Paris
21/04/2006 -
En attendant cet été et la mise en route d’un album en duo avec Diam's, l'auteur du tubesque La Boulette, Sinik, alias Thomas, a répondu à nos questions avec franchise, la main sur le cœur évidemment, et en gardant son "sang-froid". La moindre des choses pour ce rimeur d’élite toujours en progression. La drogue, les envieux, Kool Shen, le nouvel album, les aléas du succès : Sinik déballe ses points de vue.

Parle-nous du morceau Précieuse.
C’est un morceau sur ma mère que je voulais déjà faire sur le premier album mais pour être franc avec toi, j’avais hésité parce que je trouvais le thème pas très original. Ce qui compte, c’est la manière d’en parler. C’est ce qui fait la différence.
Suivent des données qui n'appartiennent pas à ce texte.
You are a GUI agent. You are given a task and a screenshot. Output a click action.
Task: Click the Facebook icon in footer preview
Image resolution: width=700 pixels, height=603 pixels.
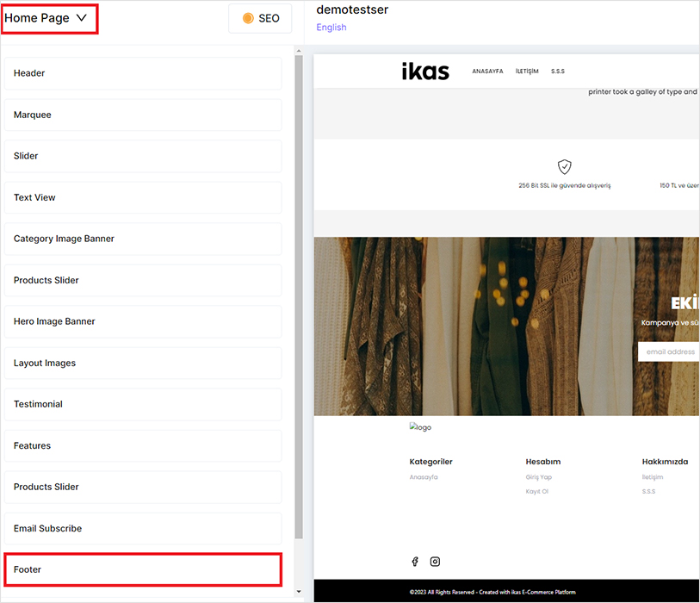point(414,561)
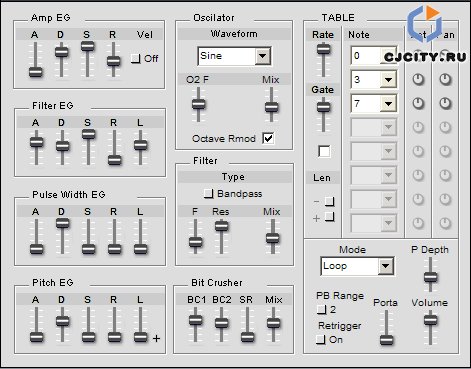Screen dimensions: 471x369
Task: Click the Amp EG Sustain slider handle
Action: (87, 46)
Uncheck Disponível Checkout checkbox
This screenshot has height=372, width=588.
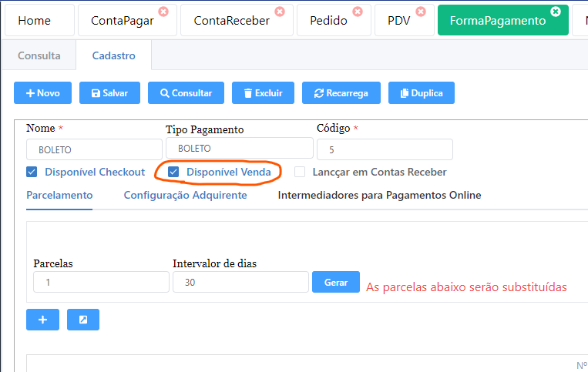(x=32, y=172)

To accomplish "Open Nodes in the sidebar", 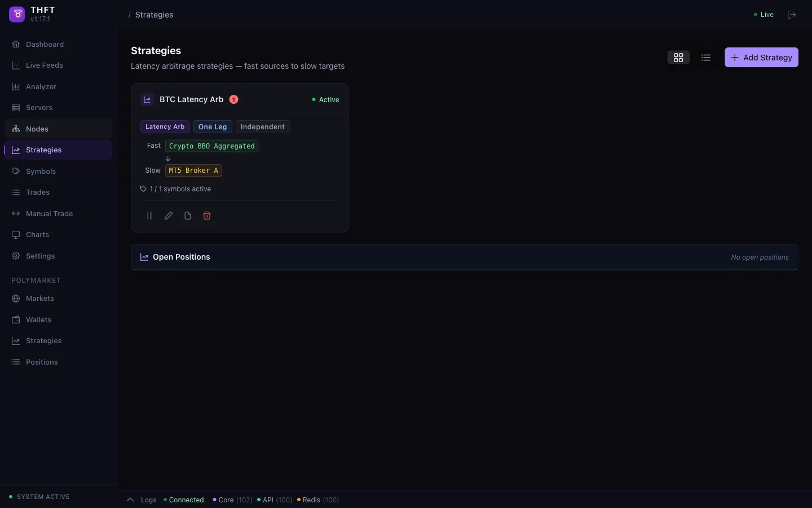I will pos(37,129).
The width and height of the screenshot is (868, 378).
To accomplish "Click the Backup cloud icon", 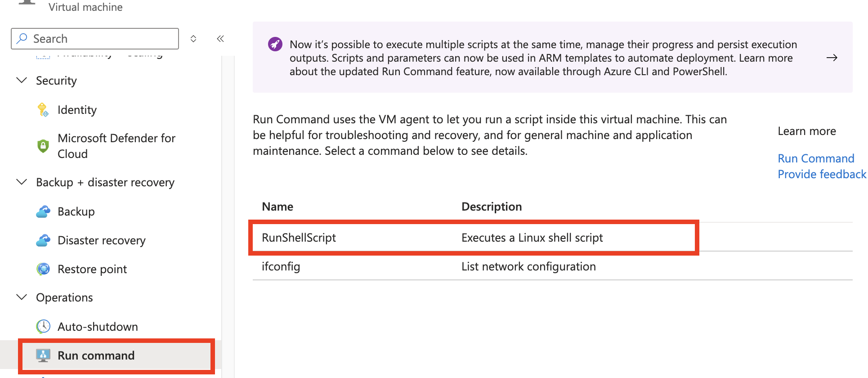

C’est un texte introspectif, c’est tellement personnel que c’est venu rapidement. C’était réglé au premier jet. Les morceaux poignants sont ceux que je préfère écrire.

As-tu ressenti les effets négatifs de la célébrité ?
Le retour de flamme, c’est quand les gens te voient un peu moins dans le quartier parce que tu travailles, et il y a des jalousies. Tu te rends compte de qui est qui, les masques tombent. Certains qui me disaient à l’époque que ce que je faisais était bien, que je représentais ma ville, sont les premiers à parler sur mon dos. Les gens changent, voilà l’aspect négatif.
Et par rapport à tes quelques soucis judiciaires, ça aide d’être connu ?
Au contraire, c’est pire qu’avant ! La dernière affaire que j’ai eu, le procureur a carrément dit : il s’appelle Sinik, ça veut bien dire qu’il s’en fout des lois. Le rap est la seule musique qui ne te sauve pas quand tu as des problèmes judiciaires, contrairement à la varièt’ avec laquelle on est plus complaisant. Et quand tu vas en prison, tu ne vas pas dans le quartier VIP mais avec tout le monde. À l’heure où je te parle, il me reste un jugement en appel, dix mois avec sursis, ça sera début mai, on verra… Mais à aucun moment je ne pourrais glorifier la prison, ou faire croire aux mômes que c’est bien. Tous les gens en prison disent que les plus intelligents sont ceux qui ne viennent jamais. Pas besoin de ça sur son CV, c’est relou. Et je suis bien placé pour te dire que c’est une perte de temps qui angoisse la famille.
Tu évoques le shit de façon originale dans Mon pire ennemi, et tu parles des morts que ça peut engendrer…
C’est un commerce parallèle où les places sont chères, parfois ça tire. Des histoires de "rotte-ca" (carotte : arnaque sur la qualité ou la quantité de drogue, ndlr) qui finissent mal, je pourrais t’en raconter des tas. Des potes à moi qui ont fini dans des rivières, c’est le quotidien. À la base, c’est nocif de fumer, mais quand je parle de morts, c’est par rapport à ceux qui revendent et qui en font un biz. Ça ne rigole pas. Moi j’essaie de fumer moins, mais je n’arrive pas à arrêter.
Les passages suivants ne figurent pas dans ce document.